Text passage>

[Beowulf] Strange error, gluster/ext4/zone_reclaim_mode

Thu Aug 30 22:11:50 PDT 2012

Hi! And thanks for answer, much appreciated!

On 08/31/2012 12:47 AM, Mark Hahn wrote:
>> However, at one point one of the machines serving the file system went
>> down, after spitting out error messages as indicated in
>> it
>> https://bugzilla.redhat.com/show_bug.cgi?id=770545
>>
>> We used the advice indicated in that link ("sysctl -w
>> vm.zone_reclaim_mode=1"), and after that the file servers seems to run
>> OK.
>
> this seems to be quite dependent on hardware, architecture, workload,
> kernel.  did you notice any performance problems?  or try the 
> vm.min_kbytes_free angle?  (also, does this server have swap?)
We use standard centos-6.2 kernel (2.6.32-220.17.1), and I didn't notice 
anything strange on the servers (except the error messages before 
changing zone_reclaim_mode). Regarding min_free_kbytes it is 225280 on 
computational nodes (132 G total memory) and 90112 on file servers (32 G 
total memory). Is this something I should try changing? The servers have 
swap (64 G).

>
>> 1. We had to change the torque submit script like
>>
>> ssh $(hostname) "mpirun -machinefile bla bla bla"
>
> I think this is unrelated.  are you sure nothing changed, torque-wise,
> even its qmgr-level config?  (or mpi versions/config.)
I agree, it seems unrelated, but I can't find anything else that have 
changed!
>
>
>> 3. We have seen particularly lousy performance on one of our 
>> applications.
>
> does it do a lot of file IO?
>
No, and when profiling this I noticed that one particular operation, 
computing the gradient of a vector field, took too long, and besides the 
time to complete this operation varies substantially over the 
iterations. However, when performing this operation a second time (an 
extra "dummy operation") that was NOT that slow. Could this indicate 
that it has something to do with how the memory is handled?

Also, we have used a very similar set up previously, but were all 
machines were running CentOS-5, and then we didn't see these strange 
behaviours.

Thanks again!

/jon

Stated problem>
In the post about the gluster/ext4 error, what value is min_free_kbytes set to on the file servers?

Data section>
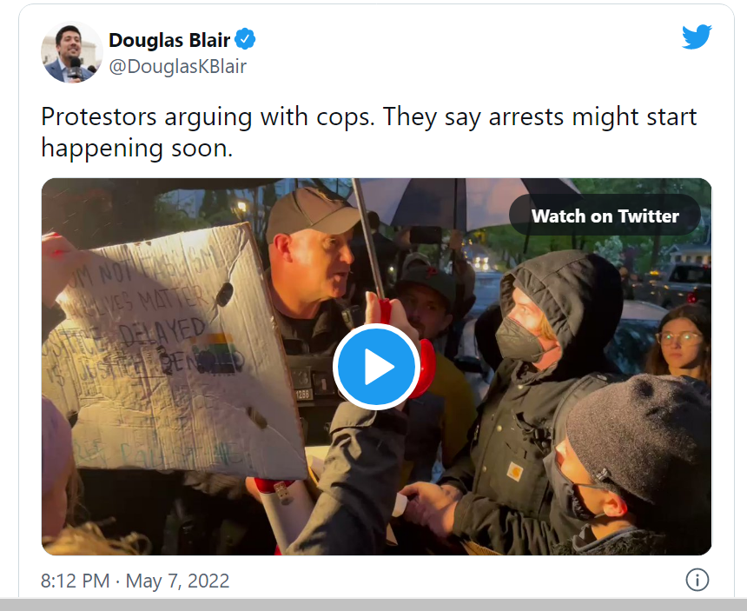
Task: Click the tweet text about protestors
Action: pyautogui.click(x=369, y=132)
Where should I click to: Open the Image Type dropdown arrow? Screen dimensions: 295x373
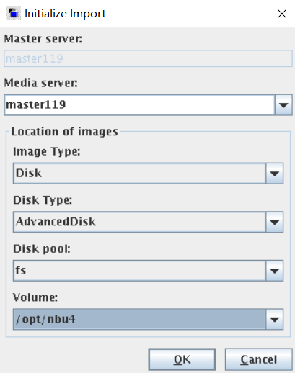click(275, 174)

--

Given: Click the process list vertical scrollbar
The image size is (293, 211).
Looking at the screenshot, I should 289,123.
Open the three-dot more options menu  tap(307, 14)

Written answer>
90112